There’s no pain. Not yet. Only shock and the cold knife of my fear.

Sound hurts my ears. My name. People are screaming my name, over and over. I want to tell them I’m okay, but my mouth won’t work, and I have no breath to lend sound to my words.

Turning my head, I see the little girl standing at the side of the road, her face streaked with tears. My friends are standing beside her, screaming, pushing at the air. I don’t understand what they’re trying to do. The roaring in my ears drowns out whatever they’re saying.

The lights flicker like someone flipped a switch, except we’re outside and there’s no switch to flip. Everything goes dark. Then light again. The truck’s right in front of me, the rusted chrome bumper stained red, like finger paint or smears of cherry juice.

I turn my head to the opposite side and see Luka, his body twisted and broken, a puddle of blood forming beneath him on the road. His eyes are open. They’re dark blue, bright and clear as an arctic lake. Like mine. I never noticed that before; I thought his eyes were brown. His lips move. I can’t hear, but I think he’s saying, “Okay.”

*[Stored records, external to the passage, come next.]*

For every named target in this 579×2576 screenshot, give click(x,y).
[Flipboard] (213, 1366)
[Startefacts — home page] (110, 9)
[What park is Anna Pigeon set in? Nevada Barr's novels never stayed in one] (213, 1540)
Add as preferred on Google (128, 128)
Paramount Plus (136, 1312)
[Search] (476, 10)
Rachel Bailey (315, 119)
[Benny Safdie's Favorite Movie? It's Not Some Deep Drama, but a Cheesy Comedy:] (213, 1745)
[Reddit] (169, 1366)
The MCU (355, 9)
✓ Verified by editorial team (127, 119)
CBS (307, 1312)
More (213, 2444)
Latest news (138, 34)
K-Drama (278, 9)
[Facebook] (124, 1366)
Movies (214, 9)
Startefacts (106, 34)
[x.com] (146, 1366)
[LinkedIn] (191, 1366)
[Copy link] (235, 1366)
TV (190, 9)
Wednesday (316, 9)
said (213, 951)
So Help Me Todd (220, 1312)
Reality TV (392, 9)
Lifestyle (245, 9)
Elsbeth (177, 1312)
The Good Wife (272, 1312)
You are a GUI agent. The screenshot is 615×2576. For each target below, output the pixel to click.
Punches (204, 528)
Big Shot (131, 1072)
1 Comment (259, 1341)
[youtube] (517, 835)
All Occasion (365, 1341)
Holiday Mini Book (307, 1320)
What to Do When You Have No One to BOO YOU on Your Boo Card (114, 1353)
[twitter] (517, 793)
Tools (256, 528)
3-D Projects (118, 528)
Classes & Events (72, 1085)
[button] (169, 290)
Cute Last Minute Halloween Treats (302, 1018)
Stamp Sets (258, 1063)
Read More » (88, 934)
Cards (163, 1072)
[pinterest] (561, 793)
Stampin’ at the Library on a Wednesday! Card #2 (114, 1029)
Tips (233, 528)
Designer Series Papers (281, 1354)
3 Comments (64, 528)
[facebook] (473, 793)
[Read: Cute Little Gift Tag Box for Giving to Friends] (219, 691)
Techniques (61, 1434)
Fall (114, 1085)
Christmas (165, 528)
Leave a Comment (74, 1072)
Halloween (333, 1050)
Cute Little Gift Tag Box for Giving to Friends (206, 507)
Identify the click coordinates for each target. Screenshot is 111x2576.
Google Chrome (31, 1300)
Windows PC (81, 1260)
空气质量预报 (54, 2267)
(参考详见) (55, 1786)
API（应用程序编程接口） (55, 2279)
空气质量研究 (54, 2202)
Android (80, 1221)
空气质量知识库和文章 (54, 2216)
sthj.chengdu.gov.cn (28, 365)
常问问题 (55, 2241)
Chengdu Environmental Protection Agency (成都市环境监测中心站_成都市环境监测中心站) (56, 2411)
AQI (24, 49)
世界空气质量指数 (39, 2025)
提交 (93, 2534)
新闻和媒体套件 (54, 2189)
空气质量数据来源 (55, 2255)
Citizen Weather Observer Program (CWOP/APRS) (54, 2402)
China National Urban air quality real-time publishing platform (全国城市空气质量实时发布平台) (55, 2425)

He’s wrong. This definitely is not okay.

I look down and feel a sort of distant horror as I see a body that is mine but not mine. My limbs are bent at odd angles. Shards of bone poke out through my skin. When I try to move, I realize that I feel no pain because I feel nothing. Nothing at all. And no matter how hard I try, I can’t move anything but my head.

I’m broken, like Luka. Broken and bloody.

The thought feels hazy, as though it ought to mean more to me than it does.

I smell cotton candy and cookies. I smell metal and raw steak.

Then I hear it again. The screaming. But it’s far away, growing fainter. It fades until I hear only the sound of my own heartbeat, growing ever slower. Slower.

Slower.

Stay still. Let it pass, the boy says in my head.

Sounds like a plan.

I wait for the next heartbeat, but it doesn’t come.

CHAPTER TWO

I OPEN MY EYES TO SEE THE BLURRED OUTLINES OF LEAVES and branches and a sky so blue it hurts. As the world tilts and drops, I curl my fingers into the long grass and hang on. The world’s still spinning, but at least if I hold on, I won’t fall off.

The grass . . . it feels wrong, but I can’t say why. Confusion rides me as I try to sit up.

“Wait. Let it pass.” A boy’s voice. Cool. Authoritative.

Familiar?

I feel like I should recognize it. I think there are all sorts of things I ought to know—would know—if the knowledge would just stop dancing away from me. But I can’t quite grab hold of it. The thoughts drift away as my vision clicks into sharp focus.